* THE PROBLEM *
So that nothing is lost, transcribe each line of the records exactly.

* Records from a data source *

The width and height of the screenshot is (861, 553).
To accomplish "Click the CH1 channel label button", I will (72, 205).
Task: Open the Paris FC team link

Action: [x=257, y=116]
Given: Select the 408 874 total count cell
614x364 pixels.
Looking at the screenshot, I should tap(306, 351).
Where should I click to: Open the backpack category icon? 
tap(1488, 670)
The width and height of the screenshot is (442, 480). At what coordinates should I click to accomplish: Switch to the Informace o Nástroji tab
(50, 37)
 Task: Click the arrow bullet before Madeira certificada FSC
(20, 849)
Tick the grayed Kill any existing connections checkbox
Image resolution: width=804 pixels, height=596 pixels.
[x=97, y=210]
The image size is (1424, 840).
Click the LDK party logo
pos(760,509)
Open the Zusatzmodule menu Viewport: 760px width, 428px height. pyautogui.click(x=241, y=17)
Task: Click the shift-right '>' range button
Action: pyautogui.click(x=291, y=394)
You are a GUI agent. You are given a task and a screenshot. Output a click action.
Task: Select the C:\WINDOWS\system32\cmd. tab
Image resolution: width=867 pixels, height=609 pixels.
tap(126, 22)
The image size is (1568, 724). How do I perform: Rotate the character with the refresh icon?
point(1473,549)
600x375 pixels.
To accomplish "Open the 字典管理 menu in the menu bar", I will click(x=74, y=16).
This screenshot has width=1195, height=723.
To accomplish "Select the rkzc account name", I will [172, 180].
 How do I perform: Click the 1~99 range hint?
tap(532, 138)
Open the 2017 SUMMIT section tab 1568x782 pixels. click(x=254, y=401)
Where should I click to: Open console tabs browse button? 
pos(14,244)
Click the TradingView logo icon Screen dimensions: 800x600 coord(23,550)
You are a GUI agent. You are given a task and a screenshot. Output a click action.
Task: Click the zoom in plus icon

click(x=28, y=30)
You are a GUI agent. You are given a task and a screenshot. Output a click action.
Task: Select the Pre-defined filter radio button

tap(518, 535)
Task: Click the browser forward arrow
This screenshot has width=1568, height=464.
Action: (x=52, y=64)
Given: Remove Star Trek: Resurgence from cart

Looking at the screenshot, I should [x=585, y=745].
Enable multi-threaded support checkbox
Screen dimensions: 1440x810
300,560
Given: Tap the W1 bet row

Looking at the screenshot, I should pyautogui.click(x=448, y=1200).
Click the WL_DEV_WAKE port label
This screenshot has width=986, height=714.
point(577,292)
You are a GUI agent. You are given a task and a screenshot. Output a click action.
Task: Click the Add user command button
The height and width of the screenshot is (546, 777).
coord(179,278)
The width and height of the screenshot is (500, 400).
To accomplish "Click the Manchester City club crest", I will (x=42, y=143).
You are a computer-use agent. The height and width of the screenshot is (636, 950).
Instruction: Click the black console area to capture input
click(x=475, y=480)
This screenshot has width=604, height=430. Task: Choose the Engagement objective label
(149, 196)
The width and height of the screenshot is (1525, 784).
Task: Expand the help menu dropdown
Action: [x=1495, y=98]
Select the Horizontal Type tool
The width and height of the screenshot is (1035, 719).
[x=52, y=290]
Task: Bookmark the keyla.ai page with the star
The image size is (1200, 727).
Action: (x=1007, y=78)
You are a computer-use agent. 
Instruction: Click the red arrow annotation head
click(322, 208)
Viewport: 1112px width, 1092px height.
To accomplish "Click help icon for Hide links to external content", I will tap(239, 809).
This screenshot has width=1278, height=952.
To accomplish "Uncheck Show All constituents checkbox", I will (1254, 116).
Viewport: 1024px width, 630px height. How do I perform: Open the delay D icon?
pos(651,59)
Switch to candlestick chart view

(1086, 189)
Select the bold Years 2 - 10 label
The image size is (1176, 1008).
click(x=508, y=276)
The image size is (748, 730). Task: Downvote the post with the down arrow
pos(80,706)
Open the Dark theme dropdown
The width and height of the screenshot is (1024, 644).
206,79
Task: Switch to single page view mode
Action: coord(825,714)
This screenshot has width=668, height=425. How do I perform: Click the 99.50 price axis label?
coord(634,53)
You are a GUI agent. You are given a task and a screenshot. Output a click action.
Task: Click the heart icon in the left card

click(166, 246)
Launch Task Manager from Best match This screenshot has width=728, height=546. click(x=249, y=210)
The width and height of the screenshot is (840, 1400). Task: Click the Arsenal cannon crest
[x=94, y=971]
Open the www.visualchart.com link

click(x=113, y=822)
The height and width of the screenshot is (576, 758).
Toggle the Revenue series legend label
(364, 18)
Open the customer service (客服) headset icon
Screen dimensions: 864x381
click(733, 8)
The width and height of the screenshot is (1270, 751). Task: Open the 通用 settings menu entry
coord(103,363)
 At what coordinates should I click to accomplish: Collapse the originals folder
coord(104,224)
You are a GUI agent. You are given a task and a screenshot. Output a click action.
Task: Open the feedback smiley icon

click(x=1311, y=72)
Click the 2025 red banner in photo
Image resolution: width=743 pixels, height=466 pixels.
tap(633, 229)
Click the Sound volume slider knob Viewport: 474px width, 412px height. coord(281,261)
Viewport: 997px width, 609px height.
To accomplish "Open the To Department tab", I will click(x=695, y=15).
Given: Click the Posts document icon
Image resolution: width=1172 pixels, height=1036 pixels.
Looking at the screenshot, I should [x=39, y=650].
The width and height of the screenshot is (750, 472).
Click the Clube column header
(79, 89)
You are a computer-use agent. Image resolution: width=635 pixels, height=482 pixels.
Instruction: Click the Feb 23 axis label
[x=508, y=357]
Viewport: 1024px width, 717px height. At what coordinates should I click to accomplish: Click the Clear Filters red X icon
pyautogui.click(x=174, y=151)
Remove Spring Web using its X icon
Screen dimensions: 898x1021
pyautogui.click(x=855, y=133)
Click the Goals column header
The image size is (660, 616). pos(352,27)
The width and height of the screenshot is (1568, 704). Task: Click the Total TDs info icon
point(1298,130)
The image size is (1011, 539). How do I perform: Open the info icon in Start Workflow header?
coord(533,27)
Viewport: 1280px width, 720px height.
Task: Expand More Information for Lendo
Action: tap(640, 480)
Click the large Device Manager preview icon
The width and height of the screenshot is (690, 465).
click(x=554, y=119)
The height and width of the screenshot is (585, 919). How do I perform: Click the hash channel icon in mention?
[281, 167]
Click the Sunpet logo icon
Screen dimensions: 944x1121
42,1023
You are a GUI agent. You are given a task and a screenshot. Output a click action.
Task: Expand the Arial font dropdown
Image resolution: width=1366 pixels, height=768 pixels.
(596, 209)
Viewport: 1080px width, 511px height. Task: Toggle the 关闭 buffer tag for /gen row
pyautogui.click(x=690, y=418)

* EXERCISE SOLUTION *
The width and height of the screenshot is (861, 553).
To accomplish "Click the CH1 channel label button", I will (72, 205).
Task: Open the Paris FC team link

Action: [x=257, y=116]
Given: Select the 408 874 total count cell
614x364 pixels.
Looking at the screenshot, I should tap(306, 351).
Where should I click to: Open the backpack category icon? 
tap(1488, 670)
The width and height of the screenshot is (442, 480). At what coordinates should I click to accomplish: Switch to the Informace o Nástroji tab
(50, 37)
 Task: Click the arrow bullet before Madeira certificada FSC
(20, 849)
Tick the grayed Kill any existing connections checkbox
Image resolution: width=804 pixels, height=596 pixels.
[x=97, y=210]
The image size is (1424, 840).
Click the LDK party logo
pos(760,509)
Open the Zusatzmodule menu Viewport: 760px width, 428px height. pyautogui.click(x=241, y=17)
Task: Click the shift-right '>' range button
Action: pyautogui.click(x=291, y=394)
You are a GUI agent. You are given a task and a screenshot. Output a click action.
Task: Select the C:\WINDOWS\system32\cmd. tab
Image resolution: width=867 pixels, height=609 pixels.
tap(126, 22)
The image size is (1568, 724). How do I perform: Rotate the character with the refresh icon?
point(1473,549)
600x375 pixels.
To accomplish "Open the 字典管理 menu in the menu bar", I will click(x=74, y=16).
This screenshot has width=1195, height=723.
To accomplish "Select the rkzc account name", I will [172, 180].
 How do I perform: Click the 1~99 range hint?
tap(532, 138)
Open the 2017 SUMMIT section tab 1568x782 pixels. click(x=254, y=401)
Where should I click to: Open console tabs browse button? 
pos(14,244)
Click the TradingView logo icon Screen dimensions: 800x600 coord(23,550)
You are a GUI agent. You are given a task and a screenshot. Output a click action.
Task: Click the zoom in plus icon

click(x=28, y=30)
You are a GUI agent. You are given a task and a screenshot. Output a click action.
Task: Select the Pre-defined filter radio button

tap(518, 535)
Task: Click the browser forward arrow
This screenshot has width=1568, height=464.
Action: (x=52, y=64)
Given: Remove Star Trek: Resurgence from cart

Looking at the screenshot, I should [x=585, y=745].
Enable multi-threaded support checkbox
Screen dimensions: 1440x810
300,560
Given: Tap the W1 bet row

Looking at the screenshot, I should pyautogui.click(x=448, y=1200).
Click the WL_DEV_WAKE port label
This screenshot has width=986, height=714.
point(577,292)
You are a GUI agent. You are given a task and a screenshot. Output a click action.
Task: Click the Add user command button
The height and width of the screenshot is (546, 777).
coord(179,278)
The width and height of the screenshot is (500, 400).
To accomplish "Click the Manchester City club crest", I will (x=42, y=143).
You are a computer-use agent. The height and width of the screenshot is (636, 950).
Instruction: Click the black console area to capture input
click(x=475, y=480)
This screenshot has width=604, height=430. Task: Choose the Engagement objective label
(149, 196)
The width and height of the screenshot is (1525, 784).
Task: Expand the help menu dropdown
Action: [x=1495, y=98]
Select the Horizontal Type tool
The width and height of the screenshot is (1035, 719).
[x=52, y=290]
Task: Bookmark the keyla.ai page with the star
The image size is (1200, 727).
Action: (x=1007, y=78)
You are a computer-use agent. 
Instruction: Click the red arrow annotation head
click(322, 208)
Viewport: 1112px width, 1092px height.
To accomplish "Click help icon for Hide links to external content", I will tap(239, 809).
This screenshot has width=1278, height=952.
To accomplish "Uncheck Show All constituents checkbox", I will (1254, 116).
Viewport: 1024px width, 630px height. How do I perform: Open the delay D icon?
pos(651,59)
Switch to candlestick chart view

(1086, 189)
Select the bold Years 2 - 10 label
The image size is (1176, 1008).
click(x=508, y=276)
The image size is (748, 730). Task: Downvote the post with the down arrow
pos(80,706)
Open the Dark theme dropdown
The width and height of the screenshot is (1024, 644).
206,79
Task: Switch to single page view mode
Action: coord(825,714)
This screenshot has width=668, height=425. How do I perform: Click the 99.50 price axis label?
coord(634,53)
You are a GUI agent. You are given a task and a screenshot. Output a click action.
Task: Click the heart icon in the left card

click(166, 246)
Launch Task Manager from Best match This screenshot has width=728, height=546. click(x=249, y=210)
The width and height of the screenshot is (840, 1400). Task: Click the Arsenal cannon crest
[x=94, y=971]
Open the www.visualchart.com link

click(x=113, y=822)
The height and width of the screenshot is (576, 758).
Toggle the Revenue series legend label
(364, 18)
Open the customer service (客服) headset icon
Screen dimensions: 864x381
click(733, 8)
The width and height of the screenshot is (1270, 751). Task: Open the 通用 settings menu entry
coord(103,363)
 At what coordinates should I click to accomplish: Collapse the originals folder
coord(104,224)
You are a GUI agent. You are given a task and a screenshot. Output a click action.
Task: Open the feedback smiley icon

click(x=1311, y=72)
Click the 2025 red banner in photo
Image resolution: width=743 pixels, height=466 pixels.
tap(633, 229)
Click the Sound volume slider knob Viewport: 474px width, 412px height. coord(281,261)
Viewport: 997px width, 609px height.
To accomplish "Open the To Department tab", I will click(x=695, y=15).
Given: Click the Posts document icon
Image resolution: width=1172 pixels, height=1036 pixels.
Looking at the screenshot, I should [x=39, y=650].
The width and height of the screenshot is (750, 472).
Click the Clube column header
(79, 89)
You are a computer-use agent. Image resolution: width=635 pixels, height=482 pixels.
Instruction: Click the Feb 23 axis label
[x=508, y=357]
Viewport: 1024px width, 717px height. At what coordinates should I click to accomplish: Click the Clear Filters red X icon
pyautogui.click(x=174, y=151)
Remove Spring Web using its X icon
Screen dimensions: 898x1021
pyautogui.click(x=855, y=133)
Click the Goals column header
The image size is (660, 616). pos(352,27)
The width and height of the screenshot is (1568, 704). Task: Click the Total TDs info icon
point(1298,130)
The image size is (1011, 539). How do I perform: Open the info icon in Start Workflow header?
coord(533,27)
Viewport: 1280px width, 720px height.
Task: Expand More Information for Lendo
Action: tap(640, 480)
Click the large Device Manager preview icon
The width and height of the screenshot is (690, 465).
click(x=554, y=119)
The height and width of the screenshot is (585, 919). How do I perform: Click the hash channel icon in mention?
[281, 167]
Click the Sunpet logo icon
Screen dimensions: 944x1121
42,1023
You are a GUI agent. You are given a task and a screenshot. Output a click action.
Task: Expand the Arial font dropdown
Image resolution: width=1366 pixels, height=768 pixels.
(596, 209)
Viewport: 1080px width, 511px height. Task: Toggle the 关闭 buffer tag for /gen row
pyautogui.click(x=690, y=418)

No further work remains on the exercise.